For the past two months, I have been seriously debating breaking up with running.
If you know me, you know, that is a big deal.
For the last 12 years, running has been my happy place. Whether I was single or committed, lighter or heavier, moody or tired, running put a smile on my face.
When clients or friends told me that running made them feel awkward or tired, I listened, but I didn’t really “get it.” Since I didn’t remember the frustrations associated with starting to run, I didn’t truly understand how running could be anything other than wonderful.
I didn’t run in February and March. The weather was terrible and running is hard on the body, so a break seemed like a good idea.
Taking a running hiatus is — in theory — healthy, but my mood suffered. I was noticeably crabbier without running — especially at first. So, I figured that my first run “back” would feel amazing.
It didn’t. On April 1 I laced up my shoes with excitement. Instead of feeling awesome, I just felt awkward. Running was hard in a way I didn’t remember. Then, when I read a blog where the author talks about breaking up with running, I thought, maybe she has a point.

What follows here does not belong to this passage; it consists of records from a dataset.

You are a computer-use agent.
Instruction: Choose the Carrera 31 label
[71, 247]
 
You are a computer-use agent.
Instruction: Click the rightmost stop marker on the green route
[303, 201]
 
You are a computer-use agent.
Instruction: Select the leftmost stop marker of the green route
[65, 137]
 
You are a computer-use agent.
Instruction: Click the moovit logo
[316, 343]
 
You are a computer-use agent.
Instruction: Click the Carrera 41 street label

Maybe instead of pushing through the terrible initial phase of running, I should just take up another sport.
I decided to push through, at least for now. I am gradually getting back into the swing of running. I don’t think I love it yet, but I like it more and more. I don’t think we will break up, but the possibility still exists.
So what is the point of my confession? I usually have predetermined main “take-aways.” Today, not so much. I guess I really just wanted to share my struggles with everyone and say, you are not alone. Finding the motivation to exercise, to push past any initial awkwardness, to find your “exercise bliss,” is a challenge.
This experience has caused me to believe, now more than ever, that health is a process. Getting into a routine takes time and patience — even for a trainer! You don’t always have to have a clear plan. Of course, specific training goals have their place, but so does the goal to simply “keep on trucking.”
Adopting a healthier lifestyle is a marathon, not a sprint. So, re-calibrate your expectations. Expect that adopting a healthier lifestyle will take long-term dedication. That way you can embrace health hurdles instead of letting them defeat you.
What I mean is, if I had decided to break-up with running, that would have been OK, as long as I didn’t use my struggle with running to justify ditching movement altogether.
One of my favorite Kathleenisms is “make movement ‘non-negotiable’.” Instead of contemplating IF you will move, commit to figuring out HOW you can safely and effectively move.
I am going to keep trying to find my lost love of running — at least for a few more weeks — but I am also going to listen to my body by trying other activities and gradually increasing the intensity of my runs. Who knows, maybe in the process I will find a new fitness love, and that will be OK. As long as I keep moving I will be happy!